Race and gender discrimination. The court denied the employer’s motion to dismiss most of the employee’s race and gender discrimination claims. The employee undisputedly belonged to a protected class, was qualified, and his termination was an adverse action. He alleged that the CEO made offensive race-based comments and treated him hostilely, that he was replaced by a white woman, and that his severance terms were less favorable than those of white employees, all of which plausibly inferred that racial or discriminatory intent motivated his termination. His gender-based discrimination allegations were weaker, but still sufficient.

Hostile work environment.
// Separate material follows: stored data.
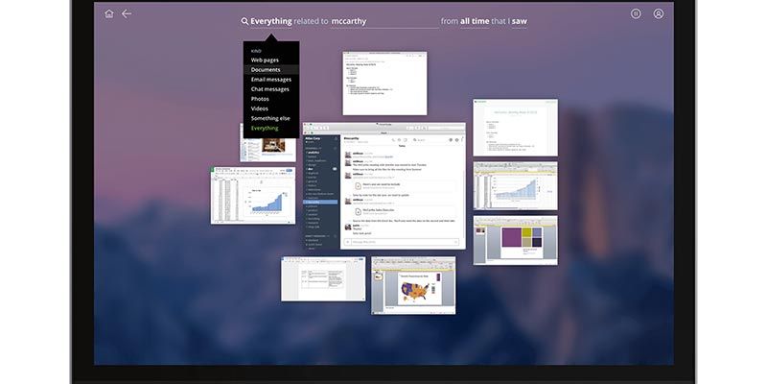Select 'Something else' filter option
This screenshot has width=767, height=384.
(270, 118)
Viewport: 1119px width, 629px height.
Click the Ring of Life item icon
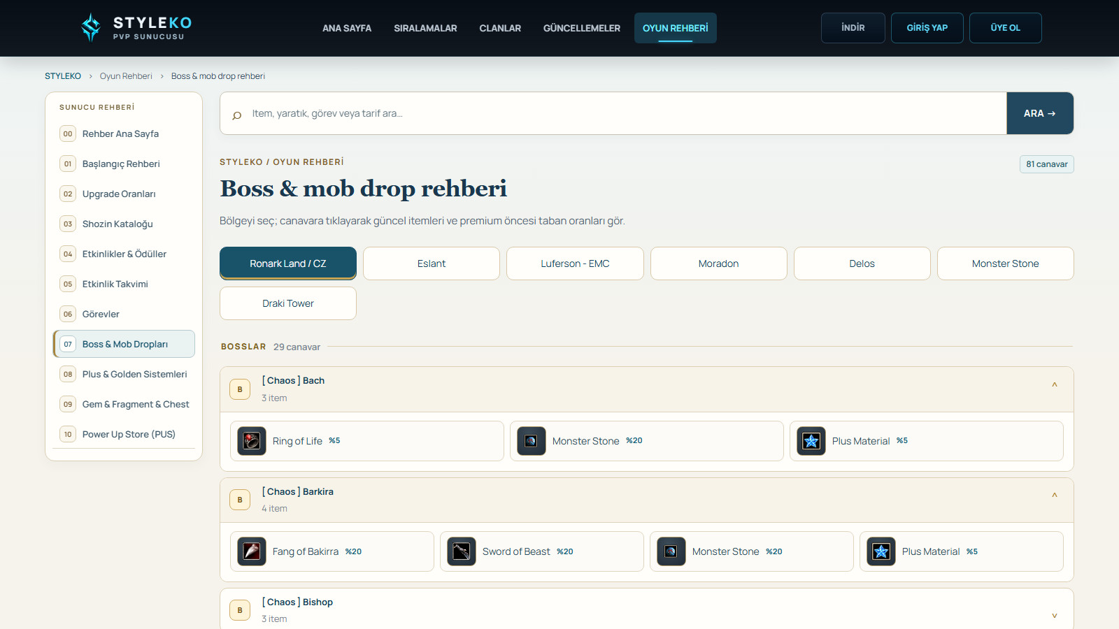pos(252,441)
The court refused to dismiss the employee’s hostile work environment claims, finding that in addition to racially-charged statements, the employee’s description of the CEO’s facially neutral practices of yelling at him, giving him the silent treatment, excluding him from meetings, and withholding vital information, made his job challenging and undermined his authority.

Retaliation. The retaliation claims also survived. The court rejected the employer’s argument that the employee failed to sufficiently allege the circumstances surrounding his protected conduct and termination, failed to allege the CEO was aware that he complained, and had not established a causal connection between his protected activity and termination. The employee had sufficiently alleged that in spring of 2015 he reported the CEO’s discriminatory conduct to the board and was fired soon after, the CEO was heard complaining about his decision to go to the board, the employer admitted that the employee’s termination was retaliatory, and there was sufficiently close temporal proximity between the employee’s protected activity and his termination to find he alleged that retaliation was a “but for” cause of his termination.

Individual defendants. With respect to the individual defendants, the CEO could be liable in her individual capacity on the employee’s state law, Section 1981, and Section 1983 claims. She was unquestionably personally involved in the alleged discriminatory and retaliatory conduct. The discrimination and retaliation claims against the CFO and HR Director were dismissed, as there was little to suggest they had a role in the termination, but the employee sufficiently alleged that they helped create a hostile work environment.

Negligent hiring, supervision, and training. The court dismissed the employee’s negligent hiring, screening, retention, supervision, and training claims against the employer and the directors. In their official capacities, they were entitled to sovereign immunity. In their individual capacities, the court dismissed the claim without prejudice, as at this stage of the litigation, it appeared that the CEO, CFO and HR Director were acting within the scope of their employment.